Records supplied Start Marker

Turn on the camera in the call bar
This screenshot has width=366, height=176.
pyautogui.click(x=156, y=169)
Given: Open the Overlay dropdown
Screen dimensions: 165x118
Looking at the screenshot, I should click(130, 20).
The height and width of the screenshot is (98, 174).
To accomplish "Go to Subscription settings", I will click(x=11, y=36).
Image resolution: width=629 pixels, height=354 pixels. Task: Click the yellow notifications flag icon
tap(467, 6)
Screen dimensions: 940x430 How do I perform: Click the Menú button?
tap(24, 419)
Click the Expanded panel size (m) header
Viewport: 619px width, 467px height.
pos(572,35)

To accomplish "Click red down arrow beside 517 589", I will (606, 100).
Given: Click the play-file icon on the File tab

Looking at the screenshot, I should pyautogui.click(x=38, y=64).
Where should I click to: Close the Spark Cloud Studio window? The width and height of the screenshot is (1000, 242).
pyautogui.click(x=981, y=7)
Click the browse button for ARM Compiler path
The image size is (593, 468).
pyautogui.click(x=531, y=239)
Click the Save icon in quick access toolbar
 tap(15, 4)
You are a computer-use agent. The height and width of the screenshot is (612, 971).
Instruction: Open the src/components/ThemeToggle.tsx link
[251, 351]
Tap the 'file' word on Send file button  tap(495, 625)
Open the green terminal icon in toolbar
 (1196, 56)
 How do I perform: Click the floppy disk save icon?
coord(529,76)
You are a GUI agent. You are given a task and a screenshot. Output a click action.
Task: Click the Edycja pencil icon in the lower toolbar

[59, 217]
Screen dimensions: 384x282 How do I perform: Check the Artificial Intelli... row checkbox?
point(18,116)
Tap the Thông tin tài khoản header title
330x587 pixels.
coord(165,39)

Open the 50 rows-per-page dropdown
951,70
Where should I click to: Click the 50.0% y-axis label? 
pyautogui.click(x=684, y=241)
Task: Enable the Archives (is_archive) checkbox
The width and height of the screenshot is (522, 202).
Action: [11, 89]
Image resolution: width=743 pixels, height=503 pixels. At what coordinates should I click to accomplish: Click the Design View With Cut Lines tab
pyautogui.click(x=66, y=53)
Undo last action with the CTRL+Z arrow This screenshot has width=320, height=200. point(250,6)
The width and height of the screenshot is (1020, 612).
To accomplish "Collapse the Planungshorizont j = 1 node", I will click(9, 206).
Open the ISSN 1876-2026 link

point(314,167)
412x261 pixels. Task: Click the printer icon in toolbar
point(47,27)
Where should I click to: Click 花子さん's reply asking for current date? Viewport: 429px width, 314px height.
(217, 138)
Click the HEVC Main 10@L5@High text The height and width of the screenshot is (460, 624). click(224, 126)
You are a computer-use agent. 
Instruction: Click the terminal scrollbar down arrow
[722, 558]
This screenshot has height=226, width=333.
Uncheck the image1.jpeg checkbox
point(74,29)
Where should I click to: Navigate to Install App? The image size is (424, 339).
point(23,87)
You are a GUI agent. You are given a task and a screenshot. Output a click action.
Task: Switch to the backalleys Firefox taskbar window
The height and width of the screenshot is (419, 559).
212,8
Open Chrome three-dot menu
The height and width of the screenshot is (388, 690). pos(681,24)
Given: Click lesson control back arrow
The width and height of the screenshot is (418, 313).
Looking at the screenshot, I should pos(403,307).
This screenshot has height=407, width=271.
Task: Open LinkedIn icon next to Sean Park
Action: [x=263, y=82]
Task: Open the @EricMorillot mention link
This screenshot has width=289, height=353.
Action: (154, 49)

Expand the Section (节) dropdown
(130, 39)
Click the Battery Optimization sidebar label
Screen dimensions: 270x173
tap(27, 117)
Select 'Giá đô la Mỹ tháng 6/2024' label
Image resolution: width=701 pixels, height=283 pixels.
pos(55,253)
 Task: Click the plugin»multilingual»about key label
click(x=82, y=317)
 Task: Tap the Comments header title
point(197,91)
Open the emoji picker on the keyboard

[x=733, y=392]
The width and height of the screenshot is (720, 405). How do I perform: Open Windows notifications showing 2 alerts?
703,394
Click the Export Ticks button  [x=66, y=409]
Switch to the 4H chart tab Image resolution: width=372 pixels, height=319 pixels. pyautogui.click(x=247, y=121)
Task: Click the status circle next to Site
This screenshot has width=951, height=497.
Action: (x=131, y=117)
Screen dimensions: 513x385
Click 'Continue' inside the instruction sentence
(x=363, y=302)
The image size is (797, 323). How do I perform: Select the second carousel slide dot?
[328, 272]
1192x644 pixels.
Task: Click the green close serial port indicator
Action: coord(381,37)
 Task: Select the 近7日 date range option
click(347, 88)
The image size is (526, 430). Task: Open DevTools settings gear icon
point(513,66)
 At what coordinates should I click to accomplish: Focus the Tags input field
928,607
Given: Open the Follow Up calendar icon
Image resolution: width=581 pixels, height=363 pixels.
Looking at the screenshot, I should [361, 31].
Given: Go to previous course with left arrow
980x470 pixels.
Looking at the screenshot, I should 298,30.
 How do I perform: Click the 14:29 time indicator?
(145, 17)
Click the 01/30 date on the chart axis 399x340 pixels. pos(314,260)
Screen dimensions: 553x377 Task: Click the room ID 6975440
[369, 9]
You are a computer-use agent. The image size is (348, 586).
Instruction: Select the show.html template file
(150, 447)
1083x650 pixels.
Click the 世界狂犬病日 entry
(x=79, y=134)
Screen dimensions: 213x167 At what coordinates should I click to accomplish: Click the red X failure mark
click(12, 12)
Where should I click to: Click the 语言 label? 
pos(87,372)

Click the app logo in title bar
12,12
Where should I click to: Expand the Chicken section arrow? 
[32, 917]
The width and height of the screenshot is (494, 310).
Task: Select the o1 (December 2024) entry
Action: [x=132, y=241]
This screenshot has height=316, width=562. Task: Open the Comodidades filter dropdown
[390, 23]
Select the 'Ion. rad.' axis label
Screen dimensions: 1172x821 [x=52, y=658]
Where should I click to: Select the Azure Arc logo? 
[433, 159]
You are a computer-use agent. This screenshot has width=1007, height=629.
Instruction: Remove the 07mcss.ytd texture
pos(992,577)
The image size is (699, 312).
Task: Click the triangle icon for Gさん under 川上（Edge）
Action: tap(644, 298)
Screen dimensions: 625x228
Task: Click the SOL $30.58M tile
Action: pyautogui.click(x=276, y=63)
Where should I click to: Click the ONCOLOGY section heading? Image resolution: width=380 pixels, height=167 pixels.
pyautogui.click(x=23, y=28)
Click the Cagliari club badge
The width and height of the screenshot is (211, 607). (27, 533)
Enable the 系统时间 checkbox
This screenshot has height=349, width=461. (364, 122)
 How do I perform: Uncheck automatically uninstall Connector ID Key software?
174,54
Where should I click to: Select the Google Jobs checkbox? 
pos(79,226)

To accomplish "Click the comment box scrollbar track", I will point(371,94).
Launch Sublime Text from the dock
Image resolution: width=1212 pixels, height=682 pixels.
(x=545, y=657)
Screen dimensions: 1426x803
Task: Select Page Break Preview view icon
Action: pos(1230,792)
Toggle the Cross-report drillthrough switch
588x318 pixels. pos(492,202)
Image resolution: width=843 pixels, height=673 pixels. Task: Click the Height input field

Records supplied End Marker

Problem to solve →
Show every line from the entries above in which the word "computer" appears.

Problem solution →
You are a computer-use agent. The height and width of the screenshot is (612, 971).
You are a computer-use agent. 
You are a computer-use agent. The image size is (348, 586).
You are a computer-use agent. This screenshot has width=1007, height=629.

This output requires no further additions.